Material provided →
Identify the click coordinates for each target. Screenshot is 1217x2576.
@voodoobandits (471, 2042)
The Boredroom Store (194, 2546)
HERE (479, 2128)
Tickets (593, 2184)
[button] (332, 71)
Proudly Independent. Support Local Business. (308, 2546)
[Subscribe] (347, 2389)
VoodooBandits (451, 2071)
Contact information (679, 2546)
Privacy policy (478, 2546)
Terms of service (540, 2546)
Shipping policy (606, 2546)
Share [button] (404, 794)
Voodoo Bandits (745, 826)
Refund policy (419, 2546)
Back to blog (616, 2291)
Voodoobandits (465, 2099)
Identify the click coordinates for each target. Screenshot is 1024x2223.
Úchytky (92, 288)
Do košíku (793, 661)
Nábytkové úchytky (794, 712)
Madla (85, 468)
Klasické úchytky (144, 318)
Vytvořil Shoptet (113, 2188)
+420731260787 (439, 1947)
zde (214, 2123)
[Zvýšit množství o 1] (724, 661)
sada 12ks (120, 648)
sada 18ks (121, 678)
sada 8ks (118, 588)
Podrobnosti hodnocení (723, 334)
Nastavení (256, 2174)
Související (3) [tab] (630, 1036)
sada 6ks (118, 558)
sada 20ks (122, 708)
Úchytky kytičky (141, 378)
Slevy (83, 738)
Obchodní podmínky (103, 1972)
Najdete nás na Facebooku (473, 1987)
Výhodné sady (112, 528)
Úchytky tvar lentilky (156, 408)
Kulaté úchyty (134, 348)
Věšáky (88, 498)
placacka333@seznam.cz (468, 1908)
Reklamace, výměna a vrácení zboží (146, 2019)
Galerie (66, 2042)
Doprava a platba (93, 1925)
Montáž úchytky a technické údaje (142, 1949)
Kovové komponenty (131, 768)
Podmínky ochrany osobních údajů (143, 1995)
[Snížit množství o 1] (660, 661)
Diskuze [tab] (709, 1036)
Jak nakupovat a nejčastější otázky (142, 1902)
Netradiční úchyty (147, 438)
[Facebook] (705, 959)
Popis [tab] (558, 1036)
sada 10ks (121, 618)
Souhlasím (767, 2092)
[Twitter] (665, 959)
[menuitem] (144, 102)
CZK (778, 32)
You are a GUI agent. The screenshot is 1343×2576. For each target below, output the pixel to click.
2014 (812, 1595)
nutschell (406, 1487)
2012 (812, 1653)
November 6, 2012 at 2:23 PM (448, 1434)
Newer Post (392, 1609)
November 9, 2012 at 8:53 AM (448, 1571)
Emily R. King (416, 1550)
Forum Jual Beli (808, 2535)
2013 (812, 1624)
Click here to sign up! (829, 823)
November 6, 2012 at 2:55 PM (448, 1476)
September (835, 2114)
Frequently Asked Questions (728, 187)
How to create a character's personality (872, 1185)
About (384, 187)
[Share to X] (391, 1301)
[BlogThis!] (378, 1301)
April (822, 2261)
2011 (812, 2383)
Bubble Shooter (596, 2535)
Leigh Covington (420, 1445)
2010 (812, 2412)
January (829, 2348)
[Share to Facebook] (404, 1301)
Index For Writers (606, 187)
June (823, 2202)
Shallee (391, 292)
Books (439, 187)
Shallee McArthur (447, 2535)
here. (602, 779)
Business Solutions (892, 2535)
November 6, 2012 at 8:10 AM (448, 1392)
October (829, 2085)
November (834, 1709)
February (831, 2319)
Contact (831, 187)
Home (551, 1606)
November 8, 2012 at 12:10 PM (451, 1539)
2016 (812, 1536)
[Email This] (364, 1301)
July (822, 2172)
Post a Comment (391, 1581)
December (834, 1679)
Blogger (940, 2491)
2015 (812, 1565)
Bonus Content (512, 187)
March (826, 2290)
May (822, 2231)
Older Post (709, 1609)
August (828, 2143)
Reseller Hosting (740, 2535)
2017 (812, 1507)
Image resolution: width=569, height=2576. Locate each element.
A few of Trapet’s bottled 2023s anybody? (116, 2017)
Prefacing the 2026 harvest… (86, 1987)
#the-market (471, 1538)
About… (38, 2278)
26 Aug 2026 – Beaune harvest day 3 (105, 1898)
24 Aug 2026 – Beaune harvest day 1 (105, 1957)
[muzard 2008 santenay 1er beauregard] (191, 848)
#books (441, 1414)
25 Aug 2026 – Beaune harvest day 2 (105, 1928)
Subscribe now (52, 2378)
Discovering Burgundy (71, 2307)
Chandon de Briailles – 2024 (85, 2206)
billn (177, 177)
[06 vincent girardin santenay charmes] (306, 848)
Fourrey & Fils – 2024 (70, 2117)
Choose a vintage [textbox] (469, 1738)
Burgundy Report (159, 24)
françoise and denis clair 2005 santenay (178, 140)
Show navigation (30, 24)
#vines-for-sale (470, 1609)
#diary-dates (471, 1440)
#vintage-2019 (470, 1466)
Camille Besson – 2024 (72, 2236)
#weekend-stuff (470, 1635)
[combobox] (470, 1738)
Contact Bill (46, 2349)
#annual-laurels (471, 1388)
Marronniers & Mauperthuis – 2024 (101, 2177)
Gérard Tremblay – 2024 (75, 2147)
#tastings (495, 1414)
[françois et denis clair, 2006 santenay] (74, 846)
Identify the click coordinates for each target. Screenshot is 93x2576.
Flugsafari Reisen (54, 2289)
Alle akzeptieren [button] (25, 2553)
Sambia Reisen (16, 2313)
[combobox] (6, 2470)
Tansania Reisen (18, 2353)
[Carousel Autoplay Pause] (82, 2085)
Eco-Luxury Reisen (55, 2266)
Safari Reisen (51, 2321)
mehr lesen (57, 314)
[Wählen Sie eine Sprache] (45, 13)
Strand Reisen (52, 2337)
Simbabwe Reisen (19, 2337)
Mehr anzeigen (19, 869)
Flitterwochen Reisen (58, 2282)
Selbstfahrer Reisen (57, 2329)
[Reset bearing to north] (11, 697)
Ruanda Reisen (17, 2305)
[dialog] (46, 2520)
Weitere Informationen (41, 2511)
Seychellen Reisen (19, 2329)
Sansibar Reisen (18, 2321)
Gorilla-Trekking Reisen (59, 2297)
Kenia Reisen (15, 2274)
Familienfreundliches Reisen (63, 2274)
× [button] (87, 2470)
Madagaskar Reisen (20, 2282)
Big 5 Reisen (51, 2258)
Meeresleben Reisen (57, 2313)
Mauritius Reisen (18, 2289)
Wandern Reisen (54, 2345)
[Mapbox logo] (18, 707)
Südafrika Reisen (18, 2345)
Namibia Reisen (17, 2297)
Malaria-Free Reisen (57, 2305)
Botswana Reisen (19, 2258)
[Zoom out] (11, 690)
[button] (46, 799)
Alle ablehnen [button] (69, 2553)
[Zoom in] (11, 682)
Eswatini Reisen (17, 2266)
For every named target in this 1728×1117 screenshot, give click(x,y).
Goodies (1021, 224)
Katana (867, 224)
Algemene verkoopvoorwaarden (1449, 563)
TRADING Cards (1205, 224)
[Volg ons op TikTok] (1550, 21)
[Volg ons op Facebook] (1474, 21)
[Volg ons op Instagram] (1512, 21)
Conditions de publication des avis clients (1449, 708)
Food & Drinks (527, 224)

Task prompt → A faithful, word-for-word transcript of the material above is the required answer.

Solution for this task →
Identify the click coordinates for each target. Screenshot is 1217x2576.
@voodoobandits (471, 2042)
The Boredroom Store (194, 2546)
HERE (479, 2128)
Tickets (593, 2184)
[button] (332, 71)
Proudly Independent. Support Local Business. (308, 2546)
[Subscribe] (347, 2389)
VoodooBandits (451, 2071)
Contact information (679, 2546)
Privacy policy (478, 2546)
Terms of service (540, 2546)
Shipping policy (606, 2546)
Share [button] (404, 794)
Voodoo Bandits (745, 826)
Refund policy (419, 2546)
Back to blog (616, 2291)
Voodoobandits (465, 2099)
Identify the click coordinates for each target. Screenshot is 1024x2223.
Úchytky (92, 288)
Do košíku (793, 661)
Nábytkové úchytky (794, 712)
Madla (85, 468)
Klasické úchytky (144, 318)
Vytvořil Shoptet (113, 2188)
+420731260787 (439, 1947)
zde (214, 2123)
[Zvýšit množství o 1] (724, 661)
sada 12ks (120, 648)
sada 18ks (121, 678)
sada 8ks (118, 588)
Podrobnosti hodnocení (723, 334)
Nastavení (256, 2174)
Související (3) [tab] (630, 1036)
sada 6ks (118, 558)
sada 20ks (122, 708)
Úchytky kytičky (141, 378)
Slevy (83, 738)
Obchodní podmínky (103, 1972)
Najdete nás na Facebooku (473, 1987)
Výhodné sady (112, 528)
Úchytky tvar lentilky (156, 408)
Kulaté úchyty (134, 348)
Věšáky (88, 498)
placacka333@seznam.cz (468, 1908)
Reklamace, výměna a vrácení zboží (146, 2019)
Galerie (66, 2042)
Doprava a platba (93, 1925)
Montáž úchytky a technické údaje (142, 1949)
Kovové komponenty (131, 768)
Podmínky ochrany osobních údajů (143, 1995)
[Snížit množství o 1] (660, 661)
Diskuze [tab] (709, 1036)
Jak nakupovat a nejčastější otázky (142, 1902)
Netradiční úchyty (147, 438)
[Facebook] (705, 959)
Popis [tab] (558, 1036)
sada 10ks (121, 618)
Souhlasím (767, 2092)
[Twitter] (665, 959)
[menuitem] (144, 102)
CZK (778, 32)
You are a GUI agent. The screenshot is 1343×2576. For each target below, output the pixel to click.
2014 (812, 1595)
nutschell (406, 1487)
2012 (812, 1653)
November 6, 2012 at 2:23 PM (448, 1434)
Newer Post (392, 1609)
November 9, 2012 at 8:53 AM (448, 1571)
Emily R. King (416, 1550)
Forum Jual Beli (808, 2535)
2013 (812, 1624)
Click here to sign up! (829, 823)
November 6, 2012 at 2:55 PM (448, 1476)
September (835, 2114)
Frequently Asked Questions (728, 187)
How to create a character's personality (872, 1185)
About (384, 187)
[Share to X] (391, 1301)
[BlogThis!] (378, 1301)
April (822, 2261)
2011 (812, 2383)
Bubble Shooter (596, 2535)
Leigh Covington (420, 1445)
2010 (812, 2412)
January (829, 2348)
[Share to Facebook] (404, 1301)
Index For Writers (606, 187)
June (823, 2202)
Shallee (391, 292)
Books (439, 187)
Shallee McArthur (447, 2535)
here. (602, 779)
Business Solutions (892, 2535)
November 6, 2012 at 8:10 AM (448, 1392)
October (829, 2085)
November (834, 1709)
February (831, 2319)
Contact (831, 187)
Home (551, 1606)
November 8, 2012 at 12:10 PM (451, 1539)
2016 (812, 1536)
[Email This] (364, 1301)
July (822, 2172)
Post a Comment (391, 1581)
December (834, 1679)
Blogger (940, 2491)
2015 (812, 1565)
Bonus Content (512, 187)
March (826, 2290)
May (822, 2231)
Older Post (709, 1609)
August (828, 2143)
Reseller Hosting (740, 2535)
2017 (812, 1507)
Image resolution: width=569, height=2576. Locate each element.
A few of Trapet’s bottled 2023s anybody? (116, 2017)
Prefacing the 2026 harvest… (86, 1987)
#the-market (471, 1538)
About… (38, 2278)
26 Aug 2026 – Beaune harvest day 3 (105, 1898)
24 Aug 2026 – Beaune harvest day 1 (105, 1957)
[muzard 2008 santenay 1er beauregard] (191, 848)
#books (441, 1414)
25 Aug 2026 – Beaune harvest day 2 (105, 1928)
Subscribe now (52, 2378)
Discovering Burgundy (71, 2307)
Chandon de Briailles – 2024 (85, 2206)
billn (177, 177)
[06 vincent girardin santenay charmes] (306, 848)
Fourrey & Fils – 2024 (70, 2117)
Choose a vintage [textbox] (469, 1738)
Burgundy Report (159, 24)
françoise and denis clair 2005 santenay (178, 140)
Show navigation (30, 24)
#vines-for-sale (470, 1609)
#diary-dates (471, 1440)
#vintage-2019 (470, 1466)
Camille Besson – 2024 (72, 2236)
#weekend-stuff (470, 1635)
[combobox] (470, 1738)
Contact Bill (46, 2349)
#annual-laurels (471, 1388)
Marronniers & Mauperthuis – 2024 (101, 2177)
Gérard Tremblay – 2024 (75, 2147)
#tastings (495, 1414)
[françois et denis clair, 2006 santenay] (74, 846)
Identify the click coordinates for each target. Screenshot is 93x2576.
Flugsafari Reisen (54, 2289)
Alle akzeptieren [button] (25, 2553)
Sambia Reisen (16, 2313)
[combobox] (6, 2470)
Tansania Reisen (18, 2353)
[Carousel Autoplay Pause] (82, 2085)
Eco-Luxury Reisen (55, 2266)
Safari Reisen (51, 2321)
mehr lesen (57, 314)
[Wählen Sie eine Sprache] (45, 13)
Strand Reisen (52, 2337)
Simbabwe Reisen (19, 2337)
Mehr anzeigen (19, 869)
Flitterwochen Reisen (58, 2282)
Selbstfahrer Reisen (57, 2329)
[Reset bearing to north] (11, 697)
Ruanda Reisen (17, 2305)
[dialog] (46, 2520)
Weitere Informationen (41, 2511)
Seychellen Reisen (19, 2329)
Sansibar Reisen (18, 2321)
Gorilla-Trekking Reisen (59, 2297)
Kenia Reisen (15, 2274)
Familienfreundliches Reisen (63, 2274)
× [button] (87, 2470)
Madagaskar Reisen (20, 2282)
Big 5 Reisen (51, 2258)
Meeresleben Reisen (57, 2313)
Mauritius Reisen (18, 2289)
Wandern Reisen (54, 2345)
[Mapbox logo] (18, 707)
Südafrika Reisen (18, 2345)
Namibia Reisen (17, 2297)
Malaria-Free Reisen (57, 2305)
Botswana Reisen (19, 2258)
[Zoom out] (11, 690)
[button] (46, 799)
Alle ablehnen [button] (69, 2553)
[Zoom in] (11, 682)
Eswatini Reisen (17, 2266)
For every named target in this 1728×1117 screenshot, give click(x,y).
Goodies (1021, 224)
Katana (867, 224)
Algemene verkoopvoorwaarden (1449, 563)
TRADING Cards (1205, 224)
[Volg ons op TikTok] (1550, 21)
[Volg ons op Facebook] (1474, 21)
[Volg ons op Instagram] (1512, 21)
Conditions de publication des avis clients (1449, 708)
Food & Drinks (527, 224)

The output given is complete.